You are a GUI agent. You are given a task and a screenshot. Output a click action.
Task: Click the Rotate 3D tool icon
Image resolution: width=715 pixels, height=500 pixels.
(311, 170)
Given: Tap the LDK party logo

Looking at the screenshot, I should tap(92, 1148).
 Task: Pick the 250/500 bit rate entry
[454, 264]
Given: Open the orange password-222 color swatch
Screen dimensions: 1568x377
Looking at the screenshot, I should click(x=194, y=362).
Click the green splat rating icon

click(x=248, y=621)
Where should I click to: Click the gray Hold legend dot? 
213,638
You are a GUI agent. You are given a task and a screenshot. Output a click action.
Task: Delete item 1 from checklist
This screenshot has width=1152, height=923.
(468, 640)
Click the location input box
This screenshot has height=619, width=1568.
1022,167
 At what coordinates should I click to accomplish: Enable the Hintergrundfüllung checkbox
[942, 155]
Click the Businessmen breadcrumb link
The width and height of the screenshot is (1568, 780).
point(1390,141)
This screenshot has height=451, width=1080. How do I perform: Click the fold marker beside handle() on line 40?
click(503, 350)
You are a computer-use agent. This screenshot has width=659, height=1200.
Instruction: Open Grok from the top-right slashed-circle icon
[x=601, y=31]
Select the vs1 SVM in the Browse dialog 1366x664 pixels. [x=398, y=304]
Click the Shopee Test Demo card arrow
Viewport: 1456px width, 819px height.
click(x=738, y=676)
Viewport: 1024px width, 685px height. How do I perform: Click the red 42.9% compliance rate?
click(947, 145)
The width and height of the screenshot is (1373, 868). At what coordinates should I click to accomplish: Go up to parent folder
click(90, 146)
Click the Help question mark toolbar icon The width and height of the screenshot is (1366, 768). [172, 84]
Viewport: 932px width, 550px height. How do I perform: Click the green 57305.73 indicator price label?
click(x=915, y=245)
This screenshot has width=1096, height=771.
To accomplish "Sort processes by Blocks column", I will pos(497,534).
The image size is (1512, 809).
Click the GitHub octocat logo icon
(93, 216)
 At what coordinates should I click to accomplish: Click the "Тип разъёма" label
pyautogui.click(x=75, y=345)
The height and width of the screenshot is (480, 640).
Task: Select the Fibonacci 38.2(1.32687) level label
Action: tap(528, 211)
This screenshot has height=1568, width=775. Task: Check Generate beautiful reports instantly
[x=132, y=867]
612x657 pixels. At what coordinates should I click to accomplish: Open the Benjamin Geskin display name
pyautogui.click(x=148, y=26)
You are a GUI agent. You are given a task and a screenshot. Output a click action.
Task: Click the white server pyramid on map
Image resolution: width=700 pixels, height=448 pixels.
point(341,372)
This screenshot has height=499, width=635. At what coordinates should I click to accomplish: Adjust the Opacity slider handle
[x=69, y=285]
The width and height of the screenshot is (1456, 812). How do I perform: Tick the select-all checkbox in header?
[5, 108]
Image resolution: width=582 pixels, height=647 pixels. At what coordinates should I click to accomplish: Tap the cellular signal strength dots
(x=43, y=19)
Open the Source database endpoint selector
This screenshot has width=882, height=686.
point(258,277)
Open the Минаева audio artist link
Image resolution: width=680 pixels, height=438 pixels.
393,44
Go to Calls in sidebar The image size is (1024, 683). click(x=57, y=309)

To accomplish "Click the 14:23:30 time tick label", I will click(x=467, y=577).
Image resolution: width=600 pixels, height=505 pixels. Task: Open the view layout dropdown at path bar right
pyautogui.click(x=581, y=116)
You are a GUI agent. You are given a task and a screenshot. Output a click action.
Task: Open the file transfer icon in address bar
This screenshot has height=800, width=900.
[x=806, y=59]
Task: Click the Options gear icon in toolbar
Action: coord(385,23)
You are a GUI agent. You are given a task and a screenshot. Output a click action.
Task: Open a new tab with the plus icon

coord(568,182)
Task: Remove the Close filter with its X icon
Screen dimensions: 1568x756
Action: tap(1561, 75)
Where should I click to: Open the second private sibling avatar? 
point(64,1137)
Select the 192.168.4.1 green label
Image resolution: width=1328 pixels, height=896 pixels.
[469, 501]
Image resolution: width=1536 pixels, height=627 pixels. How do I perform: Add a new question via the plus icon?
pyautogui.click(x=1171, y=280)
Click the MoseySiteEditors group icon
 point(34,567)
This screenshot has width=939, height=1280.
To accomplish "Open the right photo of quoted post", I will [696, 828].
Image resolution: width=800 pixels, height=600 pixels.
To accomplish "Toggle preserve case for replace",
───
▶ **EXERCISE BRIEF**: Copy every line in the entries above that has the string "size" in it.

▶ **SOLUTION FOR THIS PROBLEM**:
The image size is (1512, 809).
Go to Calls in sidebar The image size is (1024, 683). click(x=57, y=309)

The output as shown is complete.